Slashdot Mirror
Researcher Wants To Protect Whistleblowers Against Hidden Printer Dots (bleepingcomputer.com)
An anonymous reader writes: "Gabor Szathmari, a security researcher for CryptoAUSTRALIA, is working on a method of improving the security of leaked documents by removing hidden dots left behind by laser printers, which are usually used to watermark documents and track down leakers," reports Bleeping Computer. "Szathmari's work was inspired by the case of a 25-year-old woman, Reality Leigh Winner, who was recently charged with leaking top-secret NSA documents to a news outlet." According to several researchers, Winner might have been caught after The Intercept had shared some of the leaked documents with the NSA. These documents had the invisible markings left behind by laser printers, which included the printer's serial number and the date and time when the document was printed. This allowed the NSA to track down Winner and arrest her even before she was able to publish the leaked documents. Now, Szatmari has submitted a pull request to the PDF Redact Tools, a project for securely redacting and stripping metadata from documents before publishing. Szathmari's pull request adds a code routine to the PDF Redact Tools project that would allow app operators to convert documents to black and white before publishing. "The black and white conversion will convert colors like the faded yellow dots to white," Szathmari said in an interview. Ironically, the project is managed by First Look Media, the parent company behind The Intercept news outlet.

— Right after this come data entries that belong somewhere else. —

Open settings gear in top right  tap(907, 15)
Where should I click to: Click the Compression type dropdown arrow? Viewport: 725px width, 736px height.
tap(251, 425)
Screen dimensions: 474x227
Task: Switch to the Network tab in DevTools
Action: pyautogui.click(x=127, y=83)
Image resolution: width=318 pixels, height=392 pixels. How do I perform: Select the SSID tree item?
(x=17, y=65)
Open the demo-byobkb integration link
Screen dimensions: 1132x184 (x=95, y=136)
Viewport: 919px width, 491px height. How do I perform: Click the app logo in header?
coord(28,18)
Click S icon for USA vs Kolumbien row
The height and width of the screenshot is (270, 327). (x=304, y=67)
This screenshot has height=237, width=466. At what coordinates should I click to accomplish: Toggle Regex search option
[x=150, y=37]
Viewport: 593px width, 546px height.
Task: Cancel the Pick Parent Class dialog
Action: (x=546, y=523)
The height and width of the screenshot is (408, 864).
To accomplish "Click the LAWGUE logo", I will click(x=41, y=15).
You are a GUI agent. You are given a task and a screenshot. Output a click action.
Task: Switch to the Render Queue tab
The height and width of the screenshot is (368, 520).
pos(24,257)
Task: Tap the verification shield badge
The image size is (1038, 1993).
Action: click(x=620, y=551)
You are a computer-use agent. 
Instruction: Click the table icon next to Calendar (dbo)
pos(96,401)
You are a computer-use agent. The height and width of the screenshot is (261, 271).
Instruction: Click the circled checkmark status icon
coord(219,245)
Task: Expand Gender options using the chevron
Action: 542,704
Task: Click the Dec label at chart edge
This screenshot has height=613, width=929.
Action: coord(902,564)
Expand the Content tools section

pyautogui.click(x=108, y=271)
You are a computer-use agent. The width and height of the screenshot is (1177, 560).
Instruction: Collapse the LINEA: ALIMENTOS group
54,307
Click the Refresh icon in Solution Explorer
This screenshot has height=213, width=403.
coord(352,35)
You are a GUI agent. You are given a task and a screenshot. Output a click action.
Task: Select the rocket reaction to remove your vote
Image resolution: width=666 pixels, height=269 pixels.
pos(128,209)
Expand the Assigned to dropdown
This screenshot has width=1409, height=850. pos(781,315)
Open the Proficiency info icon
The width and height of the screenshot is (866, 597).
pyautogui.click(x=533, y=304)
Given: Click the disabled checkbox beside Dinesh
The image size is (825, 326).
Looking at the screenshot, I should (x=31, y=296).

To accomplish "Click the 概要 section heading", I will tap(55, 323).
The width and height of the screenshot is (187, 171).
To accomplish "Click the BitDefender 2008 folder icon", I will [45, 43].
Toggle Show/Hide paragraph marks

Long before laser printers, investigators were tying people to typewriters based on unique per-unit imperfections and wear patterns. You can do something similar based on drum and toner distribution variances even on a monochrome non-watermarked printer.
Granted, the judas dots also report the date and time, which helps nail a culprit on a shared resource, but the safest thing to do would be to OCR the printed documents rather than photocopy them.
by removing hidden dots left behind by laser printers, which are usually used to watermark documents and track down leakers,
This is incorrect. The purpose of the dots and why they are limited to color printouts is because they are intended to be used to identify currency counterfeiters.
wiki
During the 1990s Xerox and other companies sought to reassure governments that their printers would not be used for forgery.
Anons need not reply. Questions end with a question mark.
Every agency office should install a special "whistleblowers only" printer in a prominent location near the office entrance.
Just use a copier in a public place. I have even paid for copies made in a bookstore once of a document I had.
If builders built buildings the way programmers wrote programs, then the first woodpecker would destroy civilization.
No, it doesn't allow it to be "traced back" because there is no registry of analog copiers. Color laser printers are special because you need no other detective work for finding the printer: the yellow dots are designed to make that identification trivial.
For other printing technologies (inkjet, black and white printers, etc.), you can only prove that a document came from a particular printer once you have "traced it back" via some other means.
Look, just throw the stupid document on a copier and they're gone.
This isn't rocket science. What sort of a moron would print a document IN THE NSA and then hand that original to a reporter?
She needs to go to prison for the maximum span.
I personally believe Snowden should be pardoned, and they should stop pursuing Assange, but not every leak is sacrosanct, nor is every leaker a saint.
She clearly did this as a political act, despite signing documents affirming she would keep information confidential.
Basically, leaking info is like using a legally-carried handgun: you should do it only if you accept that the consequences of not using it are worse than the punishment you'll receive, and be perfectly ok with that result.
-Styopa
So the solution is to either scan/OCR the smuggled-out document and destroy the printed-copy original before presenting to the third-party source, or else to utilize a third-party source that's smart enough to do this themselves.
The dot-pattern in the printer is not meaningful if it doesn't exist, and since it takes a forensic examination of the printout to identify the dot pattern it's not something that a security guard is going to be able to routinely check at a building security point.
Fundamentally it comes down to understanding the technology one is using, and to mitigate the pitfalls. If you're ignorant or stupid then you'll probably get caught.
Do not look into laser with remaining eye.
There is kind of a conundrum here.
The best way to prove authenticity is to reveal as much metadata as possible. This is also how you get caught.
In fact getting caught is a great proof of authenticity. And we now know that all documents with the same printer dots as the ones that got the guy caught are likely to be authentic.